(Stored items)

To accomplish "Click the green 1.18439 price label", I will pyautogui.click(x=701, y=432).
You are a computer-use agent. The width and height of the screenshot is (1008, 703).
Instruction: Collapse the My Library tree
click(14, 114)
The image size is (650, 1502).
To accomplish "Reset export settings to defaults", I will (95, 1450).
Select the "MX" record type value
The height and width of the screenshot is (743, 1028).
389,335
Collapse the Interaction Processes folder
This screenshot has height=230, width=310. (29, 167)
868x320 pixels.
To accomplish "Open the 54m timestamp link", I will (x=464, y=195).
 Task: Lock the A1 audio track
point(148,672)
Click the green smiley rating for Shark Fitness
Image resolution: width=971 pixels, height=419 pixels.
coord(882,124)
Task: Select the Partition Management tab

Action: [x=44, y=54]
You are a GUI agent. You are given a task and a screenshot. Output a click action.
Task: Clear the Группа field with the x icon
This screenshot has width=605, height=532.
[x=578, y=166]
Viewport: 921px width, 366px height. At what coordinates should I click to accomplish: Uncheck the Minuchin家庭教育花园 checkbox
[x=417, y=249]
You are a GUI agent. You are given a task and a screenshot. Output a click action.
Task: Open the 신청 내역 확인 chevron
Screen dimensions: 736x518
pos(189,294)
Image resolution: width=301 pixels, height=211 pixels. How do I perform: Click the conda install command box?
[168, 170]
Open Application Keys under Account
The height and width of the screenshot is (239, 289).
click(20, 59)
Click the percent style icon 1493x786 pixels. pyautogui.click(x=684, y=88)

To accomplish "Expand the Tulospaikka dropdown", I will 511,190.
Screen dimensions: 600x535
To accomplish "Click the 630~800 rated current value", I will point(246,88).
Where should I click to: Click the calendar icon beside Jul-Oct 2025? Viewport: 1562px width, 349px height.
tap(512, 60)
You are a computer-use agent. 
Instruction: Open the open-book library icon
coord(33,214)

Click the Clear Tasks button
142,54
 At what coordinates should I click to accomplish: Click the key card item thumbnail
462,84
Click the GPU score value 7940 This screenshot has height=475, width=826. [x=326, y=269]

Task goal: All records shown above are to be repeated exactly.

Finished exercise:
To accomplish "Click the green 1.18439 price label", I will pyautogui.click(x=701, y=432).
You are a computer-use agent. The width and height of the screenshot is (1008, 703).
Instruction: Collapse the My Library tree
click(14, 114)
The image size is (650, 1502).
To accomplish "Reset export settings to defaults", I will (95, 1450).
Select the "MX" record type value
The height and width of the screenshot is (743, 1028).
389,335
Collapse the Interaction Processes folder
This screenshot has height=230, width=310. (29, 167)
868x320 pixels.
To accomplish "Open the 54m timestamp link", I will (x=464, y=195).
 Task: Lock the A1 audio track
point(148,672)
Click the green smiley rating for Shark Fitness
Image resolution: width=971 pixels, height=419 pixels.
coord(882,124)
Task: Select the Partition Management tab

Action: [x=44, y=54]
You are a GUI agent. You are given a task and a screenshot. Output a click action.
Task: Clear the Группа field with the x icon
This screenshot has width=605, height=532.
[x=578, y=166]
Viewport: 921px width, 366px height. At what coordinates should I click to accomplish: Uncheck the Minuchin家庭教育花园 checkbox
[x=417, y=249]
You are a GUI agent. You are given a task and a screenshot. Output a click action.
Task: Open the 신청 내역 확인 chevron
Screen dimensions: 736x518
pos(189,294)
Image resolution: width=301 pixels, height=211 pixels. How do I perform: Click the conda install command box?
[168, 170]
Open Application Keys under Account
The height and width of the screenshot is (239, 289).
click(20, 59)
Click the percent style icon 1493x786 pixels. pyautogui.click(x=684, y=88)

To accomplish "Expand the Tulospaikka dropdown", I will 511,190.
Screen dimensions: 600x535
To accomplish "Click the 630~800 rated current value", I will point(246,88).
Where should I click to: Click the calendar icon beside Jul-Oct 2025? Viewport: 1562px width, 349px height.
tap(512, 60)
You are a computer-use agent. 
Instruction: Open the open-book library icon
coord(33,214)

Click the Clear Tasks button
142,54
 At what coordinates should I click to accomplish: Click the key card item thumbnail
462,84
Click the GPU score value 7940 This screenshot has height=475, width=826. [x=326, y=269]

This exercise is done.